As can be seen from the above results, LEFT SEMI JOIN can actually be rewritten with IN/EXISTS:


scala> order.registerTempTable("order")
warning: there was one deprecation warning (since 2.0.0); for details, enable `:setting -deprecation' or `:replay -deprecation'
scala> customer.registerTempTable("customer")
warning: there was one deprecation warning (since 2.0.0); for details, enable `:setting -deprecation' or `:replay -deprecation'
scala> val r = spark.sql("select * from order where customerId in (select customerId from customer)")
r: org.apache.spark.sql.DataFrame = [paymentId: int, customerId: int ... 1 more field]
scala> r.show
+---------+----------+------+
|paymentId|customerId|amount|
+---------+----------+------+
|        1|       101|  2500|
|        3|       103|   500|
|        2|       102|  1110|
|        4|       102|   400|
+---------+----------+------+

LEFT SEMI JOIN can be represented by the following figure:

Introduction to the seven Join types supported in Apache Spark

LEFT ANTI JOIN

Contrary to LEFT SEMI JOIN, LEFT ANTI JOIN will only return data from the left table that does not match the right table.

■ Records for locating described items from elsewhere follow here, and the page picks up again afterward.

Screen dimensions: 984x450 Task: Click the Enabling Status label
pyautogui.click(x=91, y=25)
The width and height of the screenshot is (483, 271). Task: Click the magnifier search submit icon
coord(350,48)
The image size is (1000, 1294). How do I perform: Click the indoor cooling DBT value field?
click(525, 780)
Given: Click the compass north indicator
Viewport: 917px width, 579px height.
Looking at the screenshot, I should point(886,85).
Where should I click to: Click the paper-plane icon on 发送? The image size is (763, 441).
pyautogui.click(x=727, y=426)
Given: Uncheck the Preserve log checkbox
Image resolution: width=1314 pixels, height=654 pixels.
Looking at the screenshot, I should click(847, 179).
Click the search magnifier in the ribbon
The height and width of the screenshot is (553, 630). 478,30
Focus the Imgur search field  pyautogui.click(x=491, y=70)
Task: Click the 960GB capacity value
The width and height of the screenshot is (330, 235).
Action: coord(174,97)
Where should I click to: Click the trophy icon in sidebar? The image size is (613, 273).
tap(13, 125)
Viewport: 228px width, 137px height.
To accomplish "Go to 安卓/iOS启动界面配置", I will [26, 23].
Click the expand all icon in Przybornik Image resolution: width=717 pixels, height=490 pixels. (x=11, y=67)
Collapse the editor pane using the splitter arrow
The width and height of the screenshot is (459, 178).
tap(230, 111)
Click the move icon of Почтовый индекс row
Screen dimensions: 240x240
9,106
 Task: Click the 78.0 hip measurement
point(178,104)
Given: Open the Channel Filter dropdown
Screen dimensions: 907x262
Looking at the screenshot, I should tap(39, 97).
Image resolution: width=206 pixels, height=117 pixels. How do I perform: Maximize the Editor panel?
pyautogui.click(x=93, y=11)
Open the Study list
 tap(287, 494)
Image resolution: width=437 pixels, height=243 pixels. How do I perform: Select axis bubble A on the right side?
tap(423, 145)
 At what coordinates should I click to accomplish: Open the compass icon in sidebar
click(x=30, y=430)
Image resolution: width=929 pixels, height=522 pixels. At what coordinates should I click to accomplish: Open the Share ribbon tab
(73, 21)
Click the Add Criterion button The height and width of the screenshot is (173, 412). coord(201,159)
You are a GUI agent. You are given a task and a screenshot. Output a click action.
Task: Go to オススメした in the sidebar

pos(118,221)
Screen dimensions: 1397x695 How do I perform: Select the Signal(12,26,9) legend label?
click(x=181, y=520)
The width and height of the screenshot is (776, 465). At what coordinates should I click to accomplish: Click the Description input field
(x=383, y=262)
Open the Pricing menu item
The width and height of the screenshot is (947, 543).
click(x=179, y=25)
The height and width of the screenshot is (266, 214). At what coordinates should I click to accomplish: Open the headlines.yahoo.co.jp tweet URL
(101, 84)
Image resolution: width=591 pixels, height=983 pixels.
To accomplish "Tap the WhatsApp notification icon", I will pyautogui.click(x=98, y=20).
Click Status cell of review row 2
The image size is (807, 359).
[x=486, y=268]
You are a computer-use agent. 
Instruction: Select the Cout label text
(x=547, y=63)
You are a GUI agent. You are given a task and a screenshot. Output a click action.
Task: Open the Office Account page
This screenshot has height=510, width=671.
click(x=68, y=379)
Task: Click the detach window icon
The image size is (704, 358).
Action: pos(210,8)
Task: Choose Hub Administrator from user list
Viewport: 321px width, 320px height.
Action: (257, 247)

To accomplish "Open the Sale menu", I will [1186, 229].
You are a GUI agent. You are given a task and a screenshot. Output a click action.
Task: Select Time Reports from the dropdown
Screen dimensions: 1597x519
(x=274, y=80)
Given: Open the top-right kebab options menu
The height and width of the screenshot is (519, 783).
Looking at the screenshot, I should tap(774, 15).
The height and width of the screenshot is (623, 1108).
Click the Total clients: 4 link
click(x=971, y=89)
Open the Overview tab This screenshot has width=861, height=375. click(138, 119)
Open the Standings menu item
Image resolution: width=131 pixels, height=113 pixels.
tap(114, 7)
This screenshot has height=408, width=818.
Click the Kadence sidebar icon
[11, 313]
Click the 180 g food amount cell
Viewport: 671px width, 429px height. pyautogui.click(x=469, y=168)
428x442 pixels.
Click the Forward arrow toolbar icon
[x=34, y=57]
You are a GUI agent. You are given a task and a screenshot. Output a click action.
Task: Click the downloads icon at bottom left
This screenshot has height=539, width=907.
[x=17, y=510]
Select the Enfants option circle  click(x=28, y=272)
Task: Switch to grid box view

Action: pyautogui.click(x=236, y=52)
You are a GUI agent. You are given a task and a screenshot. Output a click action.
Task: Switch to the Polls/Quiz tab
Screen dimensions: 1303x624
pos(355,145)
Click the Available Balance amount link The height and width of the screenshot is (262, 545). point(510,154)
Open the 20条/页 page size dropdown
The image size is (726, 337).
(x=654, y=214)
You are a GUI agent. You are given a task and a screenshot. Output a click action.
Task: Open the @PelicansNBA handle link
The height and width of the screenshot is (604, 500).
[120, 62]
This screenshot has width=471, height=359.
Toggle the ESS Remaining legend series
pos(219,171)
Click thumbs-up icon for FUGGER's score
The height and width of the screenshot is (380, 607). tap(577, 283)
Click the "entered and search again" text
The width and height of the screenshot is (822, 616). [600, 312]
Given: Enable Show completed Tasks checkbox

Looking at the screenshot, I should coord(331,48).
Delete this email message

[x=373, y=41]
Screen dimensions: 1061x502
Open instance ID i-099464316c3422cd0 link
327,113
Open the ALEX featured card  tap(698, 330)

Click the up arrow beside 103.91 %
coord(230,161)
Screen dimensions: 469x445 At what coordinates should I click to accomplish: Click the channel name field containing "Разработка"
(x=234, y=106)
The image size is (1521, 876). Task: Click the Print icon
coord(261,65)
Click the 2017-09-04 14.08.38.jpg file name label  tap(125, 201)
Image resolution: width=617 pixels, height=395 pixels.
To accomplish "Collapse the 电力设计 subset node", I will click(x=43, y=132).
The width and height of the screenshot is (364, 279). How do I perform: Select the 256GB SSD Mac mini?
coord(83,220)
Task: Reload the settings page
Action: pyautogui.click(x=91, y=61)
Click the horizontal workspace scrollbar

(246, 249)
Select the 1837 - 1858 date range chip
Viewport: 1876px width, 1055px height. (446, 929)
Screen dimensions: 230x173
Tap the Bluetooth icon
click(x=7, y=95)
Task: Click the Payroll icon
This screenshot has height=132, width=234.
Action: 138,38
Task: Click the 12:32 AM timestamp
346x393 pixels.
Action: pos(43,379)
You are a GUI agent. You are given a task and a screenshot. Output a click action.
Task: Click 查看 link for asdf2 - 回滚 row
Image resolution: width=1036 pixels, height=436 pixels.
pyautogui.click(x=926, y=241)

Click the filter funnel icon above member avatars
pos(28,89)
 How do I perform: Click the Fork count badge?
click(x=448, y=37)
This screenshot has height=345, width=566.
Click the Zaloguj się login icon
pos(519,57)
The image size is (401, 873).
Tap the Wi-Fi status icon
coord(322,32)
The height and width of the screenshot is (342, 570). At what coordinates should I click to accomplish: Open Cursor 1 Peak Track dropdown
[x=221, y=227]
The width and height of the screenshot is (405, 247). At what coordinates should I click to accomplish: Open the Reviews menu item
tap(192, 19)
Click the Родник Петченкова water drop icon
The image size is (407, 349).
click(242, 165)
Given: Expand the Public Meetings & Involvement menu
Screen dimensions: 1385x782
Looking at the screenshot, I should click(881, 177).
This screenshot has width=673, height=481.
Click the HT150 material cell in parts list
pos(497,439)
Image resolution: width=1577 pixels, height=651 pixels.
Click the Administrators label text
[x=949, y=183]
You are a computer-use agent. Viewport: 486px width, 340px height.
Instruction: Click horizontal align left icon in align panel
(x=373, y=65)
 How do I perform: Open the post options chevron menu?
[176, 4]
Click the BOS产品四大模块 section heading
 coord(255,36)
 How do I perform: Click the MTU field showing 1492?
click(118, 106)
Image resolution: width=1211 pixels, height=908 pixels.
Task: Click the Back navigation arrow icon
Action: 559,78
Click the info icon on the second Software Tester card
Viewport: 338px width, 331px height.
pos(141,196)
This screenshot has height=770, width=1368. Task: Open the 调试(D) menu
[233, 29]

And the following three ways of writing are also equivalent:


val leftAntiJoinDf = customer.join(order,Seq("customerId"), "leftanti")
val leftAntiJoinDf = customer.join(order,Seq("customerId"), "left_anti")
val leftAntiJoinDf = customer.join(order,Seq("customerId"), "anti")
scala> leftAntiJoinDf.show
+----------+----------+
|customerId|      name|
+----------+----------+
|       105|iteblog003|
|       106|iteblog004|
|       104|iteblog002|
+----------+----------+

In the same way, LEFT ANTI JOIN can also be rewritten with NOT IN:


scala> val r = spark.sql("select * from customer where customerId not in (select customerId from order)")
r: org.apache.spark.sql.DataFrame = [customerId: int, name: string]
scala> r.show
+----------+----------+
|customerId|      name|
+----------+----------+
|       104|iteblog002|
|       105|iteblog003|
|       106|iteblog004|
+----------+----------+

LEFT SEMI ANTI can be represented by the following figure:

Introduction to the seven Join types supported in Apache Spark

Well, the seven Join types of Spark have been briefly introduced. You can choose different Join types according to different types of business scenarios. That's all for sharing today, thank you for your attention and support.